* _REQUIREMENT_
What lines of the material below hold the string "Switch"? Copy them out.

* _DATA FOR REVIEW_
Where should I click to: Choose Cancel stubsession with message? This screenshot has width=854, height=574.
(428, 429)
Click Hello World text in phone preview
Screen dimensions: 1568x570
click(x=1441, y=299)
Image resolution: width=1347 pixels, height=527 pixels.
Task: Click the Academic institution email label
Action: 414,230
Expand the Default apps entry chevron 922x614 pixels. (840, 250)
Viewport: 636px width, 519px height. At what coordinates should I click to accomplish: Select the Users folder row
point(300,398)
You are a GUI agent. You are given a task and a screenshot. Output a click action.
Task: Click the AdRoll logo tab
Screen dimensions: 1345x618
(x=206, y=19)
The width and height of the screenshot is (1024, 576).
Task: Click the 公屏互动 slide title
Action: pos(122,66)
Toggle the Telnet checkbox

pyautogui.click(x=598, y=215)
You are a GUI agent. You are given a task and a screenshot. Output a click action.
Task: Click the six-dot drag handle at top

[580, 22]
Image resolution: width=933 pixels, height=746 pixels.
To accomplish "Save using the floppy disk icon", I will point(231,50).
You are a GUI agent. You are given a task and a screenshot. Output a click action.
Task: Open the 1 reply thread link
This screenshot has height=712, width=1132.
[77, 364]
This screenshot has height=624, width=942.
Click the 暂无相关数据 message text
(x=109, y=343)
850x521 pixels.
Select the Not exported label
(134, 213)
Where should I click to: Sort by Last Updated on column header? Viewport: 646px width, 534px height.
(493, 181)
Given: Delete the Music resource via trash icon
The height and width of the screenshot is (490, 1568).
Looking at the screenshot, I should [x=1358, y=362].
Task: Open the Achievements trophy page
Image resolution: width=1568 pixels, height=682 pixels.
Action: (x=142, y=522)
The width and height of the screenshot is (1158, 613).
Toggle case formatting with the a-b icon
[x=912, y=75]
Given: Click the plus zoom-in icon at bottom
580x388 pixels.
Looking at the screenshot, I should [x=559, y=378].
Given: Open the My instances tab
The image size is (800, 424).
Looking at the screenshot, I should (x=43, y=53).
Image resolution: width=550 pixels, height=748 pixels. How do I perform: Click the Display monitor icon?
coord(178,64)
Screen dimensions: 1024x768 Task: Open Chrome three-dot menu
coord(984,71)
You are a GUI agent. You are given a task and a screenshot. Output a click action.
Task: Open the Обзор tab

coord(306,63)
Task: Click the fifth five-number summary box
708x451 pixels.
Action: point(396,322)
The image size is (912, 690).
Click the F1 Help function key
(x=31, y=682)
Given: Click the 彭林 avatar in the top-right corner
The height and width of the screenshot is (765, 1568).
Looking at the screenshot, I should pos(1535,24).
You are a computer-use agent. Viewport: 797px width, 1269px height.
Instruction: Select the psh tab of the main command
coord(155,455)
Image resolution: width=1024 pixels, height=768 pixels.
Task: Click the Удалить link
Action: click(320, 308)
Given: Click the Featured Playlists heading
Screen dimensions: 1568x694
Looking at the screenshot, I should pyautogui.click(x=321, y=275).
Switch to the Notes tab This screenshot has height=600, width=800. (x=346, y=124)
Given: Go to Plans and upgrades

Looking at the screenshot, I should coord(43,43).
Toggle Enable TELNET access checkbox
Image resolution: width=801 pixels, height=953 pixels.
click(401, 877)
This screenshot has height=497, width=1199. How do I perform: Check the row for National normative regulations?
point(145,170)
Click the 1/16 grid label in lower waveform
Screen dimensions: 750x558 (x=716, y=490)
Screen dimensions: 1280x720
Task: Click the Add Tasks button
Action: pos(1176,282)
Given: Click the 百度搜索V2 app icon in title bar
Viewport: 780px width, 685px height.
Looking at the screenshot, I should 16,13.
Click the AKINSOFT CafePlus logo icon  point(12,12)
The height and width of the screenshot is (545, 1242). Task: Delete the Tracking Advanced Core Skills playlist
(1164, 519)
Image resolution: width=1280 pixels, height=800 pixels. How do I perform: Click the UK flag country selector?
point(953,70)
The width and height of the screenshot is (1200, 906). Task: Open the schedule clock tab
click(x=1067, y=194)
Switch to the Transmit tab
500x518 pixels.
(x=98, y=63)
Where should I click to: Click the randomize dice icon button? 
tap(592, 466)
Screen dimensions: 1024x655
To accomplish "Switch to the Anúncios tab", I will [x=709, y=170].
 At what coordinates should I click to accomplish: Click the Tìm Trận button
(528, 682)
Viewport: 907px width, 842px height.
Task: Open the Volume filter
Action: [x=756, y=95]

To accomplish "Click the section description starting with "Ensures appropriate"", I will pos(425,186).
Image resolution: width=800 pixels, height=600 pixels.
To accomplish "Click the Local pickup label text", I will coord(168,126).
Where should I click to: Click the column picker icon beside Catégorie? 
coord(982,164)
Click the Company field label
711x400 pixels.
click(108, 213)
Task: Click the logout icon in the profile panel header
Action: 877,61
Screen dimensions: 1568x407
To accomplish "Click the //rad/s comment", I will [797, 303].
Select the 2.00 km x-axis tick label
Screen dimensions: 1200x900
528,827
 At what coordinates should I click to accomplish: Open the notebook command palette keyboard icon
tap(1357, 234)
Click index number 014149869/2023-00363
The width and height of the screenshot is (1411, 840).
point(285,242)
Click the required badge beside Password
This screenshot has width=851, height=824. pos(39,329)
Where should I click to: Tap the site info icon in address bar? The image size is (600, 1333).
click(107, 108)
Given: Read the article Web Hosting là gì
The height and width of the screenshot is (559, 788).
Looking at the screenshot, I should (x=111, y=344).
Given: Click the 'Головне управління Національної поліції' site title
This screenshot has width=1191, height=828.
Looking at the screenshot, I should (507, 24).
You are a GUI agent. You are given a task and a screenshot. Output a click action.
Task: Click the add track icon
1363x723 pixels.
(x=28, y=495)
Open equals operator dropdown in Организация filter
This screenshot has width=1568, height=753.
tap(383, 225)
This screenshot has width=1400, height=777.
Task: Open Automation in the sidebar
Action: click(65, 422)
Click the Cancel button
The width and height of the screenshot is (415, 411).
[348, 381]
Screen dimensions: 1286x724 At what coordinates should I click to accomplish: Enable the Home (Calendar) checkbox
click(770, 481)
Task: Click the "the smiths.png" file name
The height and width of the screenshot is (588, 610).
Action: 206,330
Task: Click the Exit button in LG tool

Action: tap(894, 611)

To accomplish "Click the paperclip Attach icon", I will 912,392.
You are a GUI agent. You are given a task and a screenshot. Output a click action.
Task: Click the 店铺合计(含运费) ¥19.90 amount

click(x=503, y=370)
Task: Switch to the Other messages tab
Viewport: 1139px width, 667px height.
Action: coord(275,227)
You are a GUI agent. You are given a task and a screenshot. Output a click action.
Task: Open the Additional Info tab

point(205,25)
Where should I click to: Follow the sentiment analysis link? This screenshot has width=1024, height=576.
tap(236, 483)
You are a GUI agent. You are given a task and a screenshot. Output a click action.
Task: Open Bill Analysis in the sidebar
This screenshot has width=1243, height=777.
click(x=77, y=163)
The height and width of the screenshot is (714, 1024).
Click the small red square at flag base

* _FINISHED EXERCISE_
Switch to the Notes tab This screenshot has height=600, width=800. (x=346, y=124)
Switch to the Transmit tab
To accomplish "Switch to the Anúncios tab", I will [x=709, y=170].
Task: Switch to the Other messages tab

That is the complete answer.